Dans mon travail, il m’arrive aussi de me déguiser, comme dans la vidéo de Paris où, en une pantomime du pouvoir officiel, mon équipe et moi, grimés en agents municipaux avec une grue, avons fait semblant de déboulonner la figure de Joseph Gallieni, ce militaire chargé de la stratégie coloniale française à la fin du 19e siècle. Adorée des uns, comme cette ligue militaire à l’origine de la pose de la statue dans les années 1950 ou comme certains politiques d’extrême-droite, cette figure est surtout ignorée des autres ! Lorsque je demandais aux passants s’il connaissait Gallieni, personne ne savait qui il était. On passe devant et on ne regarde pas. Pourtant celui-ci a un piédestal sacrément misogyne ! Gallieni est ainsi soutenu par quatre femmes de races différentes. Cela pointe le manque de représentation flagrant dans l’espace public. Non seulement en terme de genre — 90 % des statues sont des hommes, et les 10% de femmes souvent des allégories —, mais aussi en terme de ce qui fait l’Histoire. L’Histoire est aujourd’hui quelque chose de militaire, de ceux qui ont vaincu et dominé.


En quoi croyez-vous ? 
Iván Argote —
 Je crois beaucoup en la poésie et en la culture. Elles peuvent être au centre de beaucoup de transformations dans la société. Je crois au sens critique. Nous sommes confrontés de façon arbitraire au monde, personne n’a demandé à naître, nous avons le droit de dire quelque chose. Pour autant, nous avons avant tout le droit de le faire en respectant l’autre, même s’il n’est pas d’accord avec nous.
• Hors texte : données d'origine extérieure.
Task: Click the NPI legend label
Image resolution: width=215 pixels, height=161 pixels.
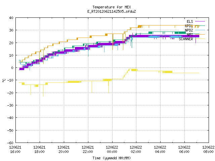Action: pyautogui.click(x=190, y=35)
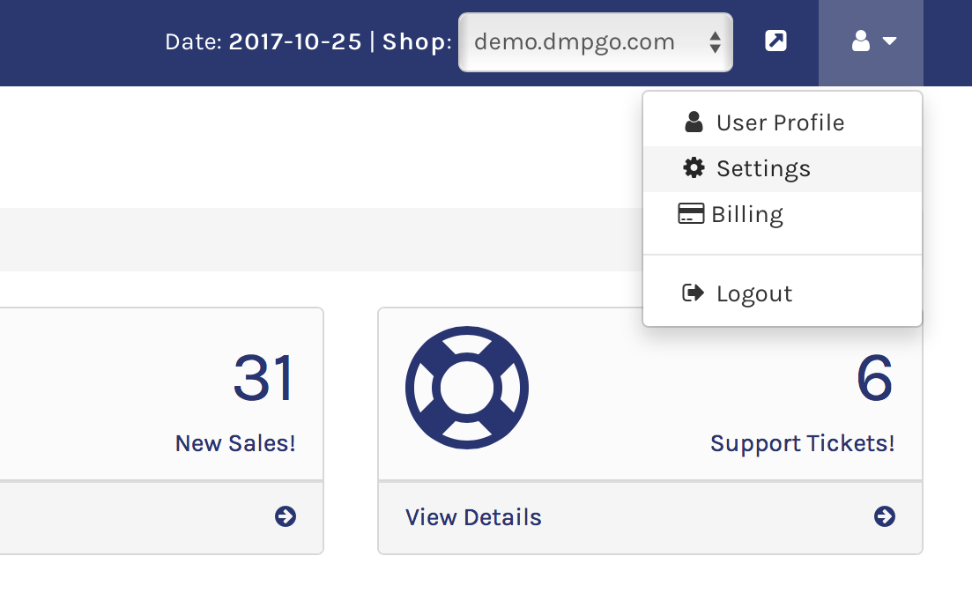Image resolution: width=972 pixels, height=608 pixels.
Task: Click the external link icon in header
Action: pos(775,41)
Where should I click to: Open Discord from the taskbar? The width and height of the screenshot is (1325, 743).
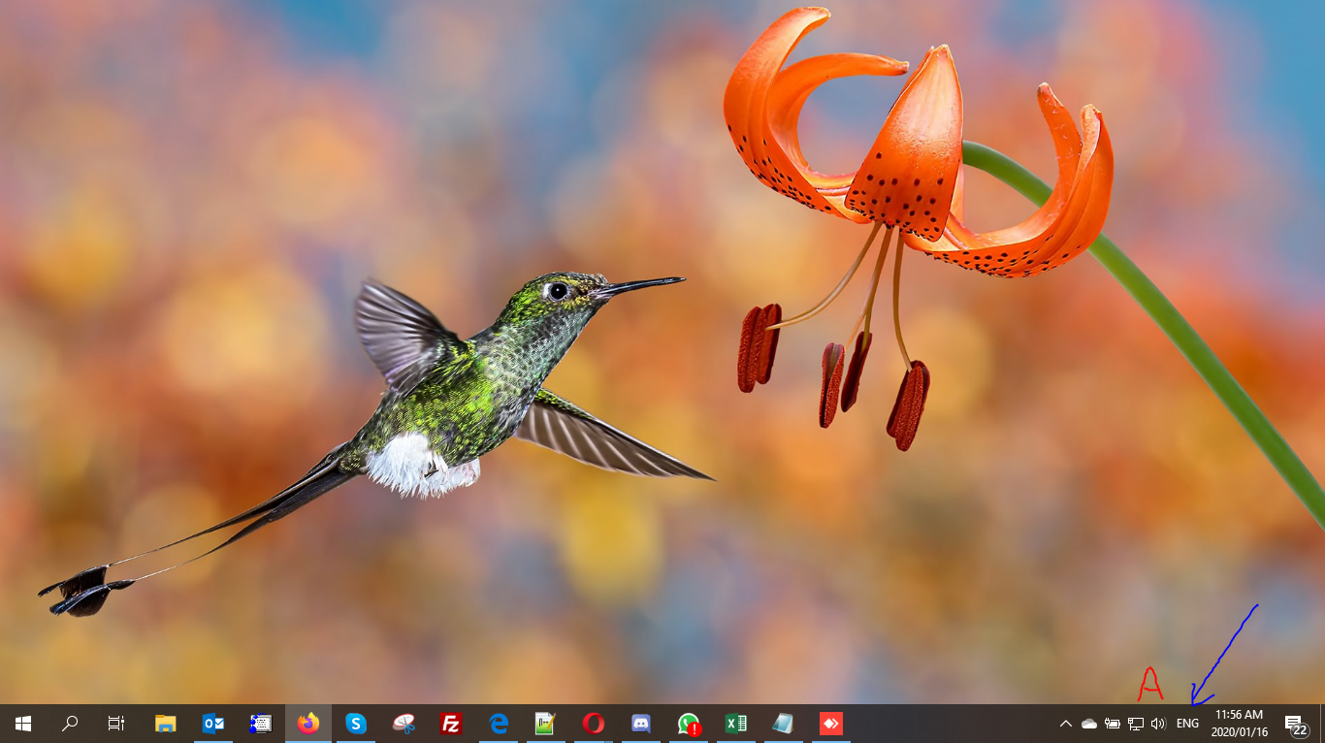(x=641, y=724)
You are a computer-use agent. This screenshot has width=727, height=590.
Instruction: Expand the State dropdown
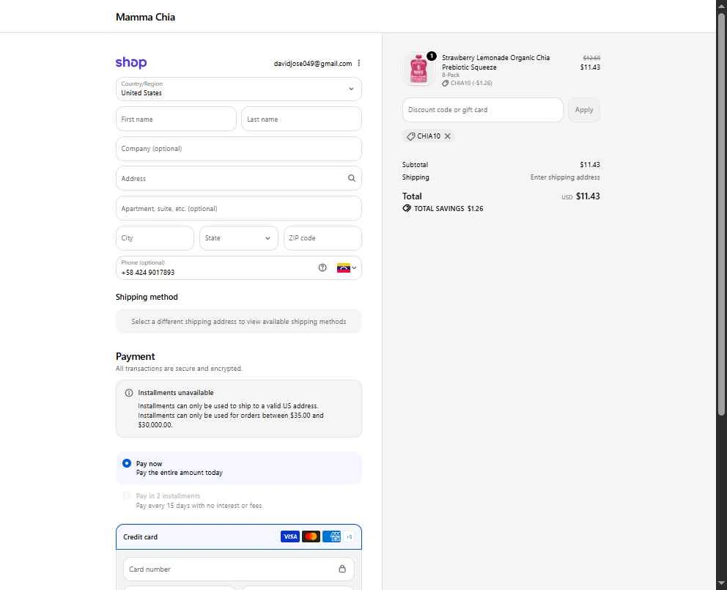pyautogui.click(x=239, y=238)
Je crois, avant toute chose, aux gens, à la gentillesse et à la tendresse. ◼

Prix Marcel Duchamp 2022 - Les nommés
Giulia Andreani, Iván Argote, Mimosa Échard, Philippe Decrauzat

Du 5 octobre 2022 au 2 janvier 2023 
Galerie 4, niveau 1

 

Crée en 2000 en partenariat avec l’Adiaf (Association pour la diffusion internationale de l’art français), le prix Marcel Duchamp a pour ambition de distinguer les artistes les plus représentatifs de leur génération et de promouvoir à l’international la diversité des pratiques aujourd’hui à l’œuvre en France. Un jury international proclamera le lauréat le 17 octobre 2022.